[Stored data]
════════════════════

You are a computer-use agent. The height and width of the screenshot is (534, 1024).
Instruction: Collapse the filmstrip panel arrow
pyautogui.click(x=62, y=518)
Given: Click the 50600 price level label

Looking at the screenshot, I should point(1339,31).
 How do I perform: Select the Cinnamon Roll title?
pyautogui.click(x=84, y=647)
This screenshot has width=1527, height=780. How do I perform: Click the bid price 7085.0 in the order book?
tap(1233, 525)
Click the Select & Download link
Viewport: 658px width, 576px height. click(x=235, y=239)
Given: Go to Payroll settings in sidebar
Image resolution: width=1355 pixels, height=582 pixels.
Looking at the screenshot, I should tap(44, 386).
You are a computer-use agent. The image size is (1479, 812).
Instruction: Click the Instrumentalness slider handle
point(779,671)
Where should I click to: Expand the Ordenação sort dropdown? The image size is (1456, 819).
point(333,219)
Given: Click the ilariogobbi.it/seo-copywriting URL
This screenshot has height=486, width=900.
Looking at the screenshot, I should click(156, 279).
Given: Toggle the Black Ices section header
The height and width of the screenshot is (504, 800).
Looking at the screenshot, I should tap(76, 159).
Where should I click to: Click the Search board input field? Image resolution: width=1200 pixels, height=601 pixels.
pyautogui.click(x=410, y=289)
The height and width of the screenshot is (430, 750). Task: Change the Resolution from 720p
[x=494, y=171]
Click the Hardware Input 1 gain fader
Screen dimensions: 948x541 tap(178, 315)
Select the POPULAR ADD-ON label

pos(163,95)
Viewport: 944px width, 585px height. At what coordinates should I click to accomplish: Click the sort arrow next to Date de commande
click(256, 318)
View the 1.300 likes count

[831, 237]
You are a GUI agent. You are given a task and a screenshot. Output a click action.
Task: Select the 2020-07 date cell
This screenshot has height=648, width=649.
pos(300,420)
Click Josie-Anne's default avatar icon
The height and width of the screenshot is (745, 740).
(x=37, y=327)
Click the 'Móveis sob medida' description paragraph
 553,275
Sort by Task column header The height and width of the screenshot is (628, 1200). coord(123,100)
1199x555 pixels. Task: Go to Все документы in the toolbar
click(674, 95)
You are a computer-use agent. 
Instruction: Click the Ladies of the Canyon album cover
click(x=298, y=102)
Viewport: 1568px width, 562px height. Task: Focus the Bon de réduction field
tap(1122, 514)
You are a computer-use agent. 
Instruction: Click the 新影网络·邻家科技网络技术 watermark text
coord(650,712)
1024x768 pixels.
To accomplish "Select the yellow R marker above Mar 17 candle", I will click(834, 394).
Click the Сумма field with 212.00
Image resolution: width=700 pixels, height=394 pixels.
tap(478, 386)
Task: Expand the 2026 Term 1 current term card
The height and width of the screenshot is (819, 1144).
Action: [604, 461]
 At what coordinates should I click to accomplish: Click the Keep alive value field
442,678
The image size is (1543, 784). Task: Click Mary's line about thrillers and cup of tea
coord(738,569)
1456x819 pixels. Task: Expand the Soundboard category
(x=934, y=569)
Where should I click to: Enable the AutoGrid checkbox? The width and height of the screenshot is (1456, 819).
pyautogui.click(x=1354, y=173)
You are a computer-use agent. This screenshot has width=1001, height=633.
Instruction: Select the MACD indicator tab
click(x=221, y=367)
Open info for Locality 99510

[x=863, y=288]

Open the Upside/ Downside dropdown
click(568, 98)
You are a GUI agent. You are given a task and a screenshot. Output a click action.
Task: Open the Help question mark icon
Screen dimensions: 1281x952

════════════════════

Which of the lines above hold the string "computer"? Copy each one.

The answer:
You are a computer-use agent. The height and width of the screenshot is (534, 1024).
You are a computer-use agent. The image size is (1479, 812).
You are a computer-use agent. 
You are a computer-use agent. 
You are a computer-use agent. This screenshot has width=1001, height=633.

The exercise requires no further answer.